僕は、国内のパソコンメーカーを応援している。日本らしい製品の登場はうれしい限りだ。ところが、最近はパソコンの売れ行きが芳しくないのだろう、各社とも苦しいのは想像に難くない。製品を企画・開発する予算も限られるのだろう。

 中でも、富士通は特に勢いがないように感じる。昔は超小型のモバイルノートなど、魅力的な製品を矢継ぎ早に投入していたものだ。「らくらくパソコン」など、徹底して初心者に優しいモデルに先鞭を付けたのも富士通だった。

 ちょっと提言めいた内容で恐縮だが、今回は富士通の「arrows Tab QH35」を見ていて「富士通よ、もっと頑張れ!」という思いを強くした。パソコン全体が低迷している今だからこそ良い製品は目立つ。実績のある富士通には、むしろチャンスだと思うのだ。

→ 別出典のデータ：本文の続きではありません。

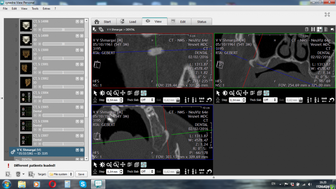This screenshot has height=189, width=336.
Task: Click the Save button
Action: pos(81,174)
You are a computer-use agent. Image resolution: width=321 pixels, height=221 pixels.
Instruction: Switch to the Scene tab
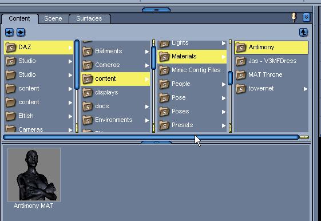[53, 19]
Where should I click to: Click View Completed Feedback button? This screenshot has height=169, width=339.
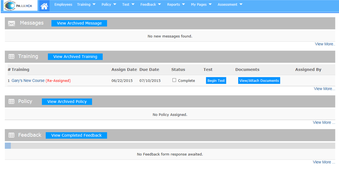76,135
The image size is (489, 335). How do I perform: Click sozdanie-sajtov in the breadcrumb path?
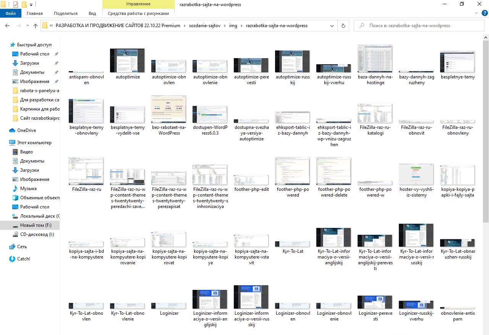pos(204,26)
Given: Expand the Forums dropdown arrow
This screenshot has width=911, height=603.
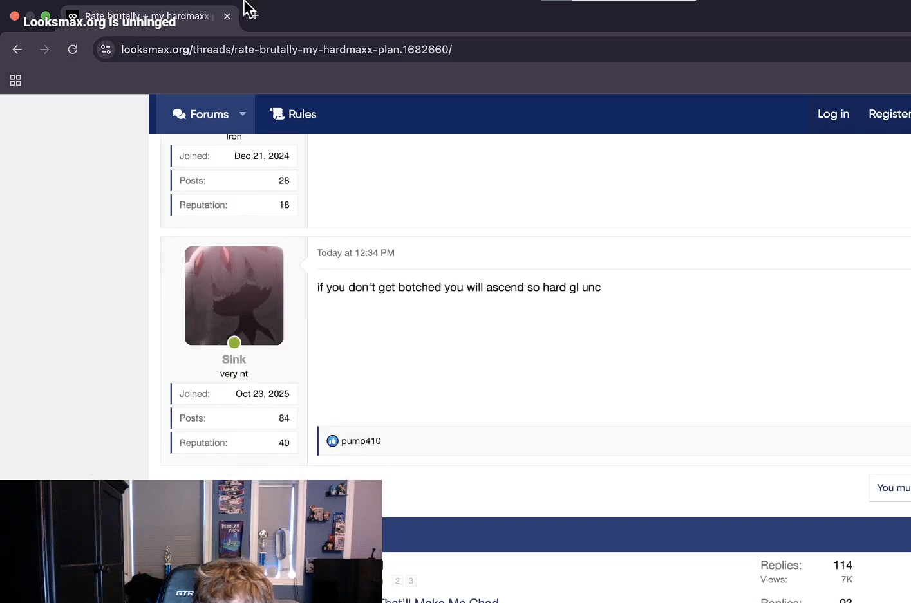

 arrows Tab QH35はキーボード兼用のカバーが付属するタブレット。最近人気のあるカテゴリーの製品だけにライバルも多く、マイクロソフトの「Surface」をはじめ、東芝の「dynaPad」やNECの「LAVIE Direct HZ(D)」など、完成度の高いモデルが目白押しだ。

 そんな“激戦区”に登場したarrows Tab QH35は、果たしてどこまで食い込めるのだろうか? 液晶は10.1型と大きめのサイズで、キーボード込みの直販価格は7万2000円程度、安価な店なら6万円台と、他社製品より低めだ。